O mundo precisa de heróis. E você pode ser um deles. Não é preciso perpetrar fabulosas façanhas. Basta fazer aquilo de que o mundo precisa. E do que é que o mundo anda precisando? De pessoas sensíveis e conscientes, que se apiedem dele. Que o não maltratem, como tem sido até agora. Uso indiscriminado, abusivo e fatal dos recursos naturais, todos finitos. Desconsideração geral para com a água, o mais precioso líquido, sem o qual não há qualquer hipótese de vida.

Gestos anônimos de pessoas que constatam o estado de necessidade do planeta podem fazer a diferença. Conheço um jovem que começou a plantar árvores em sua cidade. Convenceu seu pai a acompanhá-lo. O idoso, que já não se entusiasmava com nada, foi despertado para a causa. Hoje, a cidade deles é outra.

Já comentei o belo exemplo de um morador da Zona Leste paulistana, ainda hoje um espectro mais cinza do que verde, que recuperou a mata ciliar de um córrego e criou – sozinho – verdadeiro parque.

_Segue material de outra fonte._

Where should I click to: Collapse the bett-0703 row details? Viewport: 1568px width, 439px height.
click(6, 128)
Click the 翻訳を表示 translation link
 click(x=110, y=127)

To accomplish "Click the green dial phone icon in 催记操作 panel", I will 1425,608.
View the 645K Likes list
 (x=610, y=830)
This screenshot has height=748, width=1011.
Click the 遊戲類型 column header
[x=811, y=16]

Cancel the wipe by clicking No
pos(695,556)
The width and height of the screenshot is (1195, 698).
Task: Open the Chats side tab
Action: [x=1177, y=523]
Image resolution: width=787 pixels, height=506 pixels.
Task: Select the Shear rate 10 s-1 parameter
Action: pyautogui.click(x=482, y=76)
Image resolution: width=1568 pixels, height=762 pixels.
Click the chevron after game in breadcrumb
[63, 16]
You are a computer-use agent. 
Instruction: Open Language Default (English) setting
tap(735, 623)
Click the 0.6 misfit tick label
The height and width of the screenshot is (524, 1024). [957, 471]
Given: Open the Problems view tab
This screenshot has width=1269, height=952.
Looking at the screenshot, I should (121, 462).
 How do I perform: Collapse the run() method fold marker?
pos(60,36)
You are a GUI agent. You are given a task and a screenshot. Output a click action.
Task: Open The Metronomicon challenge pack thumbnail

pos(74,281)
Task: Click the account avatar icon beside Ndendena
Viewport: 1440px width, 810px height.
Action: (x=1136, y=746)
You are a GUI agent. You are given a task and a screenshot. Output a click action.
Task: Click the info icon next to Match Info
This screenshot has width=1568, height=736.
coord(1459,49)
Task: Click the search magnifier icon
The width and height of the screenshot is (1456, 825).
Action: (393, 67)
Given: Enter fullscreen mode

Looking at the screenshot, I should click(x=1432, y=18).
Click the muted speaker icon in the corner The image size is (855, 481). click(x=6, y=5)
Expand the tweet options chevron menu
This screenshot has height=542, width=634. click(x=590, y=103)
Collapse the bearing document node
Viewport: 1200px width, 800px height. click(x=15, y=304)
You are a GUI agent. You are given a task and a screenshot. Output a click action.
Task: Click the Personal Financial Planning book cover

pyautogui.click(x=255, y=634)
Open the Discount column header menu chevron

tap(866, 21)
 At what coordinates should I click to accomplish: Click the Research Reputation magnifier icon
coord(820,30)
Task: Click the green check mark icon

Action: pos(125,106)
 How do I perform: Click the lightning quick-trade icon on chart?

Menciono agora o paranaense Diego Saldanha, de 37 anos, que vive em Colombo, região metropolitana de Curitiba. O rio Atuba, no qual brincava quando criança, foi inteiramente poluído. É o que acontece com a maior parte dos riachos, córregos e rios, emporcalhados pela falta de educação ambiental que predomina. Ele construiu uma barreira de garrafas pet para recolher todo o resíduo sólido da água

Deu certo. O projeto foi chamado “Eco Barreira Rio Atuba” e Diego ganhou, no ano passado, a 13ª edição do Prêmio Hugo Werneck, na categoria melhor exemplo de iniciativa individual.

Além desse trabalho sozinho e concreto, Diego estudou e se aprofundou em ecologia. É palestrante e criador de conteúdo nas redes sociais, como influencer de mais de dois milhões de seguidores no TikTok, Instagram e YouTube. Já retirou mais de vinte toneladas de lixo das águas. A qualidade melhorou e sua iniciativa ajudou a evitar os alagamentos.

São três exemplos de algo que muda o panorama de abandono das cidades. Tenho a certeza de que em sua cidade haverá alguma coisa a ser feita. Fazer mudas, formar viveiros, replantar. Ajudar a limpar os espaços tomados por resíduos sólidos. Restaurar matas ciliares. Há um campo de trabalho imenso, à espera das melhores almas. Espero que você venha a ser uma delas. As futuras gerações agradecerão.

(*) É Reitor da UNIREGISTRAL, docente da Pós-graduação da UNINOVE e Secretário Executivo das Mudanças Climáticas de São Paulo. (Imprensa Renato Nalini)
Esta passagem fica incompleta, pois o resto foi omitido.